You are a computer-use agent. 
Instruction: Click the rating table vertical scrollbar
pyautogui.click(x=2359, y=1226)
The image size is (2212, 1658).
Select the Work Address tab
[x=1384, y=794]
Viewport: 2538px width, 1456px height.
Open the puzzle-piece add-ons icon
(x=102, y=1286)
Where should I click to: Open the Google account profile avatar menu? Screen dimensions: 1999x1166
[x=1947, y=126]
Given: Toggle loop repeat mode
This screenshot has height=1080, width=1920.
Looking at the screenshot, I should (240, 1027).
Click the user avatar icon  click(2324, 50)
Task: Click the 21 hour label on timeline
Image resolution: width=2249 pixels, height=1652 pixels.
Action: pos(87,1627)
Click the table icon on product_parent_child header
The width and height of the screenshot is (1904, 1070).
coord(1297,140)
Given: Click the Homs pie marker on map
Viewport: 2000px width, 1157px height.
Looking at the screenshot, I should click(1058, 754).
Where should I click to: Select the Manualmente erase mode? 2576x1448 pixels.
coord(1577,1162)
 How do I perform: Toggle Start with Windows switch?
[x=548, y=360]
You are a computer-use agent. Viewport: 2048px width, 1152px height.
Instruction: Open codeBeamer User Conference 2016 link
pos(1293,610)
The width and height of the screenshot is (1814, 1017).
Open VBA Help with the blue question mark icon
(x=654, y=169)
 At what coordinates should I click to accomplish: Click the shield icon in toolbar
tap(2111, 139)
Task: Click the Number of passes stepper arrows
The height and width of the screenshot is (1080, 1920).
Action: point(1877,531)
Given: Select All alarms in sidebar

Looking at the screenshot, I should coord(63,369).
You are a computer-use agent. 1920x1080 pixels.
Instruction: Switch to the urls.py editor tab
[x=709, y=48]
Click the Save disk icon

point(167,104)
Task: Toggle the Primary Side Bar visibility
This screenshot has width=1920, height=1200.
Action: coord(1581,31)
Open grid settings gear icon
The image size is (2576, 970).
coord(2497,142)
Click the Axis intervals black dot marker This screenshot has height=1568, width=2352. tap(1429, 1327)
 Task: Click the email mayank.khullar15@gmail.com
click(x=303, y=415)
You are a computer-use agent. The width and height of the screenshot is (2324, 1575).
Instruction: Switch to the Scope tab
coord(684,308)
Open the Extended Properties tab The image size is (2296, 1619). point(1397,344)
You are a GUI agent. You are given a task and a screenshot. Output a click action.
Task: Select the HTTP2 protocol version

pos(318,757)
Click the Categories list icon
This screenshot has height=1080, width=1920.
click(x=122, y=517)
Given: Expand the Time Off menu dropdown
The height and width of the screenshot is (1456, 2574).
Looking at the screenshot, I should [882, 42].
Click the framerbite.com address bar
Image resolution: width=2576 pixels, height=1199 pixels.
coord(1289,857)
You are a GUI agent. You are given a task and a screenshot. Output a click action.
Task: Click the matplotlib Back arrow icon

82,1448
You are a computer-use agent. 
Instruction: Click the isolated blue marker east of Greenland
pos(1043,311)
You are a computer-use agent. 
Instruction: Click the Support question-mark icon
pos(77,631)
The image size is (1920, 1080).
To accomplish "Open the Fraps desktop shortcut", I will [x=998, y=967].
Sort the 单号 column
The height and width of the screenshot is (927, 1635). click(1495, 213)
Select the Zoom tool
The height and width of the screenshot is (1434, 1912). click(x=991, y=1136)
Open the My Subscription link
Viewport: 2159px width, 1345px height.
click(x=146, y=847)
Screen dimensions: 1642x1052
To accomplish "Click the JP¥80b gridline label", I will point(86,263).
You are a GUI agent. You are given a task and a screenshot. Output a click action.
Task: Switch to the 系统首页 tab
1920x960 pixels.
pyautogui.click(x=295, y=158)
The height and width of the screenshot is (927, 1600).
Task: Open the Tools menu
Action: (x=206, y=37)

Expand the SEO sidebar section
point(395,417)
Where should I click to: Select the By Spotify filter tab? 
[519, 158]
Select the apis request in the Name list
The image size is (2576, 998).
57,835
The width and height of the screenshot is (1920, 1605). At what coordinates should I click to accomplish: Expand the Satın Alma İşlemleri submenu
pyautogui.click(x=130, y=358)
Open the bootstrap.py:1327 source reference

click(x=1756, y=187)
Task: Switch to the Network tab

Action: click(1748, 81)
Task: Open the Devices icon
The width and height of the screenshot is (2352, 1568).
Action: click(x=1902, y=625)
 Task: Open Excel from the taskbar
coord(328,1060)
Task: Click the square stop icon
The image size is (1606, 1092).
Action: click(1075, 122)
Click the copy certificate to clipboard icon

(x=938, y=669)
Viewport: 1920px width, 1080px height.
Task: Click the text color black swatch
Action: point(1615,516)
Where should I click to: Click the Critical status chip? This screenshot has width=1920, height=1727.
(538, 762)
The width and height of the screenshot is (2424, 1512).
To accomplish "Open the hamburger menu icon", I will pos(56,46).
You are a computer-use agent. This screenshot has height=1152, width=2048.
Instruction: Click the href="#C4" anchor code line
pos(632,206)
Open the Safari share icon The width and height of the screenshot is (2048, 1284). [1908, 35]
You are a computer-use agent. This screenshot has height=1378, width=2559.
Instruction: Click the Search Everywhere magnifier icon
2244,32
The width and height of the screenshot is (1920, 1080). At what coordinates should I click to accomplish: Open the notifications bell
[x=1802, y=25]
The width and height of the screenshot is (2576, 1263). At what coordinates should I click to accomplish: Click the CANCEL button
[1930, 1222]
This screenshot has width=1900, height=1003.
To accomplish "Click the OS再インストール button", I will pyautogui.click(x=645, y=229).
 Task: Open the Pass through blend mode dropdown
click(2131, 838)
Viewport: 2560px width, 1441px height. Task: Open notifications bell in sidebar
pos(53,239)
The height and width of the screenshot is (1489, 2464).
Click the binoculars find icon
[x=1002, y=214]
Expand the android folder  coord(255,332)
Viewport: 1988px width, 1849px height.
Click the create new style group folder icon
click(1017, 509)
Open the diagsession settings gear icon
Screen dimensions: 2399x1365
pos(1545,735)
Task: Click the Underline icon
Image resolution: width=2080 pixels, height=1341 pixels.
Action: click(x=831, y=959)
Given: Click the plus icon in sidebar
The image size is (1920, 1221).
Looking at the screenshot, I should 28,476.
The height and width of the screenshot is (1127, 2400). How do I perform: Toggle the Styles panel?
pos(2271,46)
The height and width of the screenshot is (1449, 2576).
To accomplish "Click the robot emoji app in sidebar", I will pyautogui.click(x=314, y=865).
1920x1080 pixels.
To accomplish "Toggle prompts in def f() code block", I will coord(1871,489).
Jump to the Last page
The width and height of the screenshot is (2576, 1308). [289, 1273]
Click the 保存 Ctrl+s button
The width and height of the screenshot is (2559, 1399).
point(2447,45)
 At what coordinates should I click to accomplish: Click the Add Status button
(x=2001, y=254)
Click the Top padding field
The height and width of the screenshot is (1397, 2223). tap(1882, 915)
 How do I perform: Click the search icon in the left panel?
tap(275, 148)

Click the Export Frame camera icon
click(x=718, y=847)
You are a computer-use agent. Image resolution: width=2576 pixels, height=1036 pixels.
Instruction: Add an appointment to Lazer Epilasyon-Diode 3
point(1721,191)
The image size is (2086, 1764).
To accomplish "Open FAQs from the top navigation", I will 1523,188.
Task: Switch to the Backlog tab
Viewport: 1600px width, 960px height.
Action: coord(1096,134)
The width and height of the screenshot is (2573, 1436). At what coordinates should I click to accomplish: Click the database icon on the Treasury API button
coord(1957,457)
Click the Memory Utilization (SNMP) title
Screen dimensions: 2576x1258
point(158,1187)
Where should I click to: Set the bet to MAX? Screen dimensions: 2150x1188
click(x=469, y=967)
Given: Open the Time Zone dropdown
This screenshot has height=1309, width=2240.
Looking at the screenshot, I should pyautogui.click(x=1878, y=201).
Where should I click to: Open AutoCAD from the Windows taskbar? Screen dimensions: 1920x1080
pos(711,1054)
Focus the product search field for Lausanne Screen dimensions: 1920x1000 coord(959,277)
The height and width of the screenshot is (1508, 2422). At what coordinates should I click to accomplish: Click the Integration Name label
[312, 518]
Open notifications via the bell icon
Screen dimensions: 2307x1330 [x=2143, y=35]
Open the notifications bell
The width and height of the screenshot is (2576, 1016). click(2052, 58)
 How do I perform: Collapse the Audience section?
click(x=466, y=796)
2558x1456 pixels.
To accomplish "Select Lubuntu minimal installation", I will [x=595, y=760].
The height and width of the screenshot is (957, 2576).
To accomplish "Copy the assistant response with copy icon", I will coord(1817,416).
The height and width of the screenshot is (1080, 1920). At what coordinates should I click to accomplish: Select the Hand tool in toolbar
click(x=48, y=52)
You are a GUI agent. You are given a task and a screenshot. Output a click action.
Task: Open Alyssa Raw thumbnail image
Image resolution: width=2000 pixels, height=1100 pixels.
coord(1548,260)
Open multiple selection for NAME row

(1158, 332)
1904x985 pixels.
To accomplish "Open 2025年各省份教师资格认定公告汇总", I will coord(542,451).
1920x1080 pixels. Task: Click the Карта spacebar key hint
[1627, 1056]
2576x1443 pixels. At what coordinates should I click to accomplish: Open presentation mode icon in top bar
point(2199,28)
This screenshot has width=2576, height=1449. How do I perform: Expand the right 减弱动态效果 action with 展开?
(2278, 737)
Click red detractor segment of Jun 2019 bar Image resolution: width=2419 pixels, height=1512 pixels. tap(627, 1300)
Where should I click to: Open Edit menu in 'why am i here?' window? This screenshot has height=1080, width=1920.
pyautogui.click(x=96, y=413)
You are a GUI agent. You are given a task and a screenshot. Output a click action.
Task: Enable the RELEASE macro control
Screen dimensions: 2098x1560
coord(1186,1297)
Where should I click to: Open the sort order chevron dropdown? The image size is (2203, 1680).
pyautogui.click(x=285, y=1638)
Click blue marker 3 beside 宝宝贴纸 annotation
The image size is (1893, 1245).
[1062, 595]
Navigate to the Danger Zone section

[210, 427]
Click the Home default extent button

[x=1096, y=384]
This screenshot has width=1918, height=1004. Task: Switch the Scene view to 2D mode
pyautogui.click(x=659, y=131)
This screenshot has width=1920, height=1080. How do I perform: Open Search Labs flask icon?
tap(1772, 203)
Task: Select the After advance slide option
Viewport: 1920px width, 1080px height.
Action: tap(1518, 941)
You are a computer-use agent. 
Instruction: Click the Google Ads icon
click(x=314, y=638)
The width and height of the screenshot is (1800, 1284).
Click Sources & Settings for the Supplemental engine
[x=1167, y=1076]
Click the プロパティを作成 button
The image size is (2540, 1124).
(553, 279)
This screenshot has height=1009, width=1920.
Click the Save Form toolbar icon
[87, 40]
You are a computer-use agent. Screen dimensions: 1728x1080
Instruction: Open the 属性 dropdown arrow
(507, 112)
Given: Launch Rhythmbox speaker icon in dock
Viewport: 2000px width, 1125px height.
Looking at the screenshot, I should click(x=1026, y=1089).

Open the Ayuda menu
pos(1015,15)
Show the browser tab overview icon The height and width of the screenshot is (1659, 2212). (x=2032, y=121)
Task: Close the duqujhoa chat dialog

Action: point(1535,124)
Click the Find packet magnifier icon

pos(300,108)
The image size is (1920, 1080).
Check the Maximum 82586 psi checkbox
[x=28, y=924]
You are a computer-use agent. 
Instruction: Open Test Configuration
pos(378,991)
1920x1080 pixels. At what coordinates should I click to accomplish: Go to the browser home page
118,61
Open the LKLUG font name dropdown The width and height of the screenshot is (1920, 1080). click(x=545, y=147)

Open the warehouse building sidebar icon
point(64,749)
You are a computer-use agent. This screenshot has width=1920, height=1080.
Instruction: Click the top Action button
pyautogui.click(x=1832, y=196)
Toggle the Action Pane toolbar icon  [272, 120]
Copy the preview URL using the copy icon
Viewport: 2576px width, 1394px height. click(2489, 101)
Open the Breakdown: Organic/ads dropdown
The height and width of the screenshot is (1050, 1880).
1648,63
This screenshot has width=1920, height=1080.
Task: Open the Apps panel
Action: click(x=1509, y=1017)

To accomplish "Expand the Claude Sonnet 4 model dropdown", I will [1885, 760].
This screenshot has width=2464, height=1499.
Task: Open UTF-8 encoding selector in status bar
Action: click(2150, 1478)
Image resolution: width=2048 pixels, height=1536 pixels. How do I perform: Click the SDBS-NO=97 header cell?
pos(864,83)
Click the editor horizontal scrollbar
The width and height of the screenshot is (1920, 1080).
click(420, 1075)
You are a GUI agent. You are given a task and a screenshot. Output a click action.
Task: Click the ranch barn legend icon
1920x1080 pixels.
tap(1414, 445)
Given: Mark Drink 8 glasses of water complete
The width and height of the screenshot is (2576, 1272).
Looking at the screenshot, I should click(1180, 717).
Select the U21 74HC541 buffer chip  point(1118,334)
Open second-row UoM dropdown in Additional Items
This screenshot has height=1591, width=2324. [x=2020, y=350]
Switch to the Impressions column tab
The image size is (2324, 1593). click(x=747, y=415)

================

● Exercise directions:
Could you reproduce, exactly, every line above from the line with "This screenshot has width=1920, height=1200." to the line with "Click the framerbite.com address bar", and no other line? Both ends count.

● Task output:
This screenshot has width=1920, height=1200.
Action: coord(1581,31)
Open grid settings gear icon
The image size is (2576, 970).
coord(2497,142)
Click the Axis intervals black dot marker This screenshot has height=1568, width=2352. tap(1429, 1327)
 Task: Click the email mayank.khullar15@gmail.com
click(x=303, y=415)
You are a computer-use agent. The width and height of the screenshot is (2324, 1575).
Instruction: Switch to the Scope tab
coord(684,308)
Open the Extended Properties tab The image size is (2296, 1619). point(1397,344)
You are a GUI agent. You are given a task and a screenshot. Output a click action.
Task: Select the HTTP2 protocol version

pos(318,757)
Click the Categories list icon
This screenshot has height=1080, width=1920.
click(x=122, y=517)
Given: Expand the Time Off menu dropdown
The height and width of the screenshot is (1456, 2574).
Looking at the screenshot, I should [882, 42].
Click the framerbite.com address bar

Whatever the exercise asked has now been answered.